Another parameter that we have analyzed was GPF–BBP distance. Alterations in the width of the alveolar ridge may be due to physiological resorption with age, the use of full or partial prosthesis, traumatic extractions or alterations in bone metabolism [2, 13, 24, 33]. All these factors predispose morphological variations experienced by the alveolar crest, limiting the usefulness of BBP as a reference in locating the GPF. In particular, we do not recommend using BBP as a reference in edentulous patients, unlike other authors [12, 31].

In dentate patients, the position of the GPF has been determined with respect to multiple combinations of maxillary molars, yielding differences between study groups of the same ethnic origin and between populations of different geographical origin. Some authors [31] consider that the variability in the position of GPC is due to study design. Numerous researches have located the GPF opposite to the maxillary third molar in a high percentage [1, 4, 5, 12, 19, 21, 23, 25, 26, 31]. Few studies [14, 34] have observed GPFs with a position anterior to maxillary second molar. We found one GPF on level 0, but this position is infrequent. Many patients do not exhibit the maxillary second and third molar, so we have established a classification that may be useful in patients who only preserved the maxillary first molar.

In addition to the accurate position of GPF, it is important to know the dimensions of the GPC in order to apply anesthesia correctly. The average GPC length found in the present study was similar to some authors [11]; however, other authors such as Douglas et al. [6], Howard et al. [10] and Sheiki et al. [27] reported much greater lengths due to differences in study design. For example, Howard et al. [10] and Skeiki et al. [27] established the upper end of the GPC at the pterygoid canal, while we used the lower portion of pterygopalatine fossa.

Regarding the GPC reference lines in the sagittal and coronal slices, we found that the coronal transverse diameter was lower than the corresponding sagittal anterior–posterior diameter. The existence of diametrical variations in both sagittal and coronal slices could reflect intracanal tortuosity, thus limiting the distribution of morphological palatine neurovascular bundle.
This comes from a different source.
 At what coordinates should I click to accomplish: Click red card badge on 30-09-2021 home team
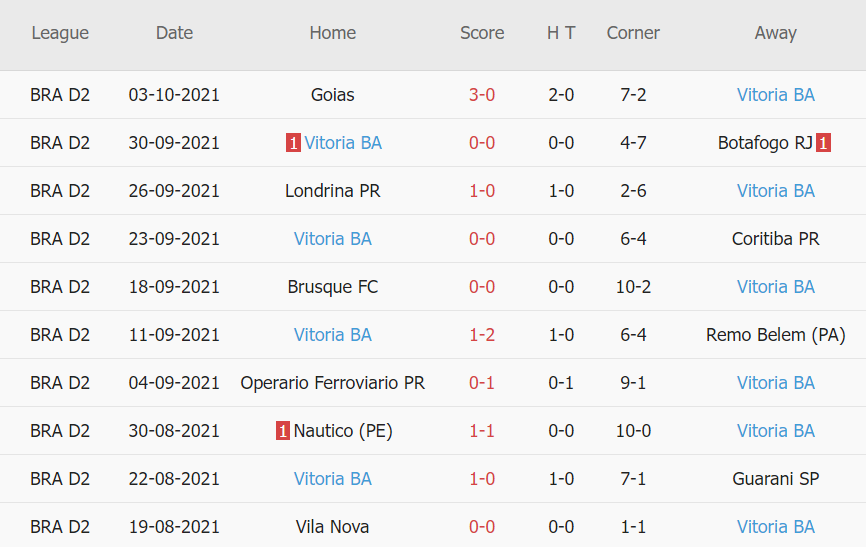(x=293, y=143)
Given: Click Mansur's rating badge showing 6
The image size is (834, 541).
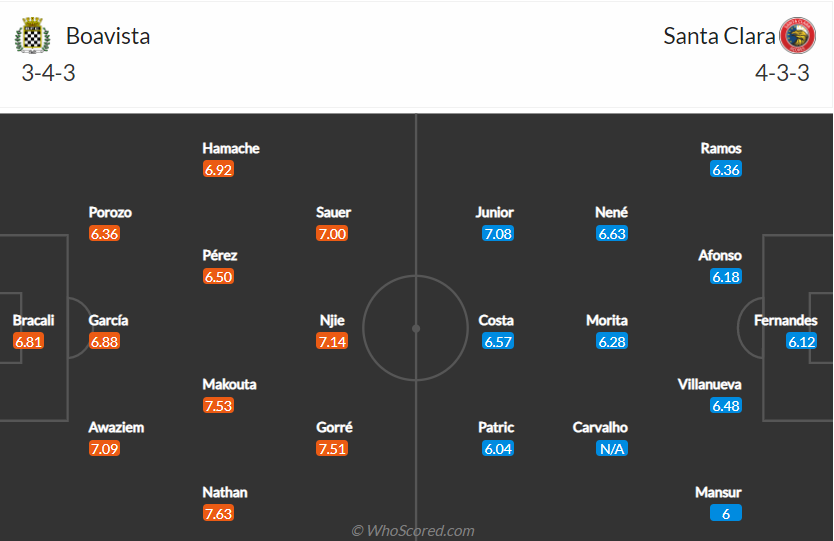Looking at the screenshot, I should tap(726, 514).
Several authors have analyzed the Dap and Dt present in the GPF in the axial slice. The Indian study by Sharma and Garud [26] only assessed Dap with an average distance of 4.72 mm. Hwang et al. [11] used CT scans and found a similar Dap of 4.5 mm and a Dt of 2.20 mm. In the present study, using CBCT both diameters presented higher values.

Conclusion

We conclude that the CBCT is a useful tool for evaluating GPC morphometrically in the three anatomical slices. The SNP and PNP are two intraoral anatomical landmarks for the location of the GPF. Their scant variability allows accurate identification of GPFs in both dentate as well as edentulous patients.